Compared to carbon dioxide, the primary cause of climate change, which remains in the atmosphere for centuries, methane lasts for only eight to nine years. But the gas—the main component of natural gas—traps far more heat than CO2. Over a 20-year period, methane holds about 80 times more heat, making it the second leading cause of global warming. It also contributes to ozone pollution at ground level and can cause breathing maladies and other health problems. 

“If you stop putting it in the air, it goes away and so that is our best chance to fight climate change,” said Williams, a retired nurse. 

Shifting from natural gas to renewable energy helps reduce greenhouse emissions at a faster rate and supports the Paris Agreement’s goal of limiting warming to 1.5 degrees Celsius above pre-industrial levels. 

Beyond Methane RVA was born after a climate emergency resolution was unanimously passed by Richmond City Council in September 2021. Over the city’s past two budget cycles, the community organization has encouraged the City Council to take action to reduce greenhouse gas emissions,  such as replacing gas boilers with heat pumps, solar panels and batteries, said Glen Besa, a member of Beyond Methane RVA. 

“We’ve been disappointed with the level of commitment from the city in terms of taking action on climate change, generally and particularly with respect to gas,” Besa said. 

Unable to learn how the city-owned Richmond Gas Works was accounting for gas lost to leaks, the community organization submitted its FOIA requests and discovered in early March 2023 the utility knew about hundreds of leaks in its service region.  

Richmond Gas Works, a division of the city’s Department of Public Utilities, did not respond to  repeated requests for comment. 

Although Richmond Gas Works advertises natural gas as the “cleaner” fossil fuel compared to coal, research shows that the climate benefits from natural gas power plants compared to the newest and most efficient coal plants only when leakage remains below 3.2 percent from a gas well and the pipeline that delivers it to a power plant.
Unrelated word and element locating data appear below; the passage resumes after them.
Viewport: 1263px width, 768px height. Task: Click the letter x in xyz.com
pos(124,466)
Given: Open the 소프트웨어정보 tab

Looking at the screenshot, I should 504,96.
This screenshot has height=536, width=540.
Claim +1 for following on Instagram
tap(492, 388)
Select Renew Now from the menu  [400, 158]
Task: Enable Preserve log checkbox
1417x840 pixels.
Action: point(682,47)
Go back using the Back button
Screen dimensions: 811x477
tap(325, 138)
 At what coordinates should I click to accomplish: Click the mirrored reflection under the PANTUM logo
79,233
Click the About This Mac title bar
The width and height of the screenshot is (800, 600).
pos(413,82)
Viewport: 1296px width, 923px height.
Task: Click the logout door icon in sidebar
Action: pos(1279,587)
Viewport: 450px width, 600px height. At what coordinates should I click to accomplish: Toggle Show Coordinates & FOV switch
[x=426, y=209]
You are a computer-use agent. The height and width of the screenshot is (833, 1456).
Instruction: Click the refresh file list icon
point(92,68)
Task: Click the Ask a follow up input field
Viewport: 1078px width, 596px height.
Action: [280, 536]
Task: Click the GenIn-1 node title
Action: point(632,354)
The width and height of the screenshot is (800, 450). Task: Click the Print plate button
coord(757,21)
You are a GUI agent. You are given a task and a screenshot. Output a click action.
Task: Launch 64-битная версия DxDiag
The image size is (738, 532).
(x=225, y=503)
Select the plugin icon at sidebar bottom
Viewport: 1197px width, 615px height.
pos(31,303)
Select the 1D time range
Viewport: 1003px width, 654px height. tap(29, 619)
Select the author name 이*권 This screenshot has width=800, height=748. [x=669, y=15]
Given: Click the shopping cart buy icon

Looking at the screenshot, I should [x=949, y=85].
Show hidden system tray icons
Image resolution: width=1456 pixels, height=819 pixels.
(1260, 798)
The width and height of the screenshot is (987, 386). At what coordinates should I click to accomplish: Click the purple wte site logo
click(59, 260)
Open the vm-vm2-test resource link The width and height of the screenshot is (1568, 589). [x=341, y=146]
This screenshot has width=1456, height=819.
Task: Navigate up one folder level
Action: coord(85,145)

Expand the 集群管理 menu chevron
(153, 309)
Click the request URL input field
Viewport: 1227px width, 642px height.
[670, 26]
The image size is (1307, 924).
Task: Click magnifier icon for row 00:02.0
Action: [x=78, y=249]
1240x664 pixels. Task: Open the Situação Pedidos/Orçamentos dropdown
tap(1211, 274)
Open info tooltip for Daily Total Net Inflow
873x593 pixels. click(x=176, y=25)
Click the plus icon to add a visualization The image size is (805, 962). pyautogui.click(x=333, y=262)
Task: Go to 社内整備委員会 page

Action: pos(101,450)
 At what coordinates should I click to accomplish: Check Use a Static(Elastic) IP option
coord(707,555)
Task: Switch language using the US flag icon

Richmond gas had a loss rate of gas by 9.1 percent in 2022, according to the FOIA documents obtained by Beyond Methane RVA.  

FOIA records also showed two-thirds of the gas leaks are occuring in suburban counties served by Richmond Gas Works, meaning residents in those areas are responsible for paying for the costs of lost gas, Beyond Methane RVA volunteer Kevin Cianfarini wrote in an email to Inside Climate News.  

“We’re all essentially shareholders of a gas utility that’s struggling financially just by way of living in Richmond,” Cianfarini wrote. “In contrast, the failure of an investor-owned utility would impose financial harm on investors, not customers and residents.”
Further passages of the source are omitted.